*DIRECTIONS FOR THIS TASK*
With the pictures omitted, transcribe each line below exactly as it is.

GIVEN DATA Start Marker

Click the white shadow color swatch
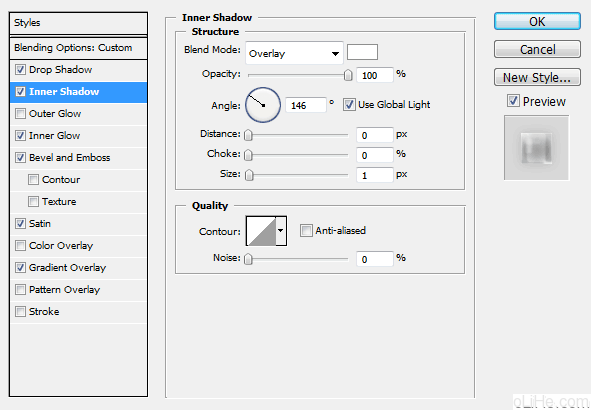Viewport: 591px width, 410px height. [362, 52]
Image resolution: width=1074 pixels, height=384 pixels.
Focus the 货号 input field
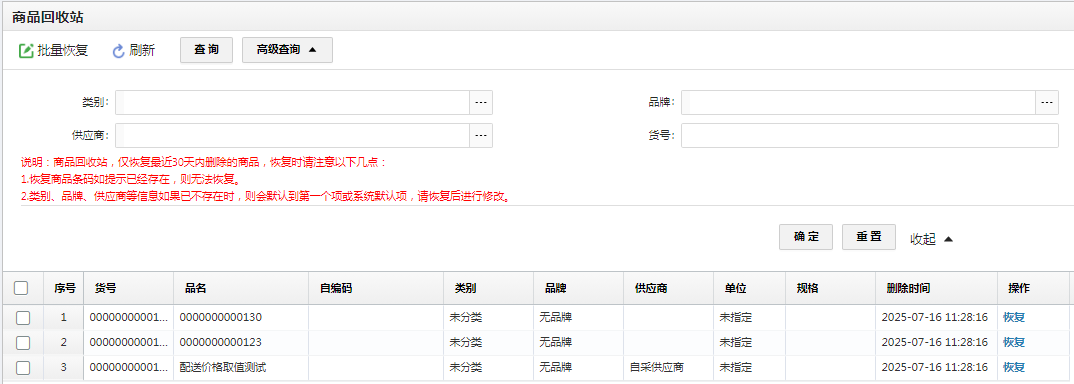[869, 136]
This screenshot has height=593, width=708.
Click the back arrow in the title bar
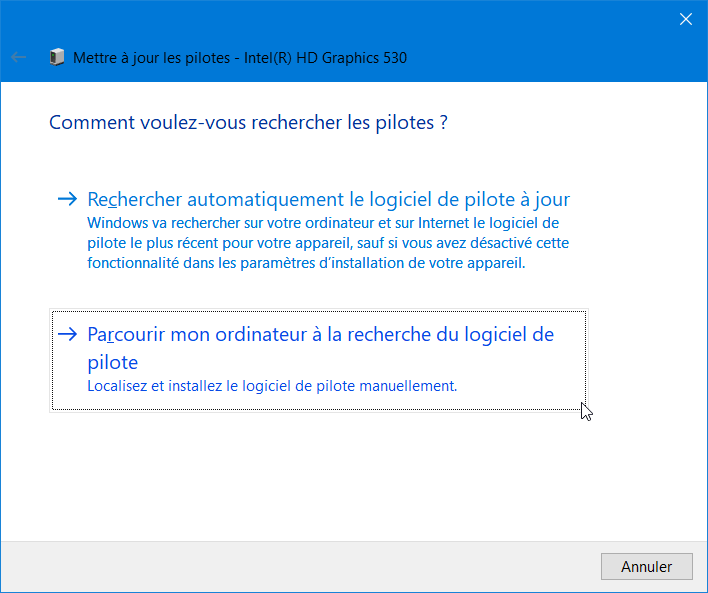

GIVEN DATA End Marker

*WRITTEN RESPONSE*
Click the white shadow color swatch
Viewport: 591px width, 410px height. [362, 52]
Image resolution: width=1074 pixels, height=384 pixels.
Focus the 货号 input field
[869, 136]
This screenshot has height=593, width=708.
Click the back arrow in the title bar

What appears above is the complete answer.